Una de las contingencias de la manipulación in vitro es la producción de embriones sobrantes. Una vez cubiertos los objetivos previstos, puede no quedar ya disponibilidad de úteros donde implantarlos. En estos casos, tan problemático es el expediente de destruirlos sin más como el de conservarlos indefinidamente por congelación. El comité francés ha prohibido también no solamente los experimentos de trasplante embrionario del hombre al animal o viceversa, sino también los ensayos de embarazo masculino y los intentos de llevar a cabo in vitro el proceso total de la gestación. Todo ello parece razonable. Pero, independientemente del juicio que merezcan estas prohibiciones, hay otros conflictos cuya solución es más apremiante: los relativos a una eventual alteración de la configuración genética del embrión con finalidades terapéuticas o simplemente pragmáticas o estéticas.
Se dice que el papa Juan Pablo I, antes de acceder al pontificado, se apresuró a felicitar a los padres de un niño probeta, considerando meritorio que recurriesen al saber de los médicos para cooperar a la obra de la naturaleza. Pocos esperan, sin embargo, que la parsimonia con que el equipo de intelectuales de su sucesor, Juan Pablo II, demora la prometida publicación de un documento al respecto se traduzca en un criterio más progresivo.

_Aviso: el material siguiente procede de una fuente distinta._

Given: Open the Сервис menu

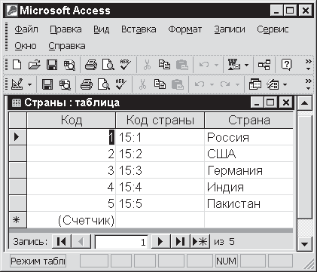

Una normalización de la práctica de la procreación artificial debe resolver previamente el conflicto de intereses entre el desarrollo de la ciencia, el bienestar de los ciudadanos y las exigencias de una moral que salvaguarde el sentido humano de la vida. La manipulación prenatal de seres humanos no debe ser la llave que abra la puerta a la eugenesia. Pero la renuncia al conocimiento nunca ha sido la mejor fórmula para sacar de apuros a la sociedad.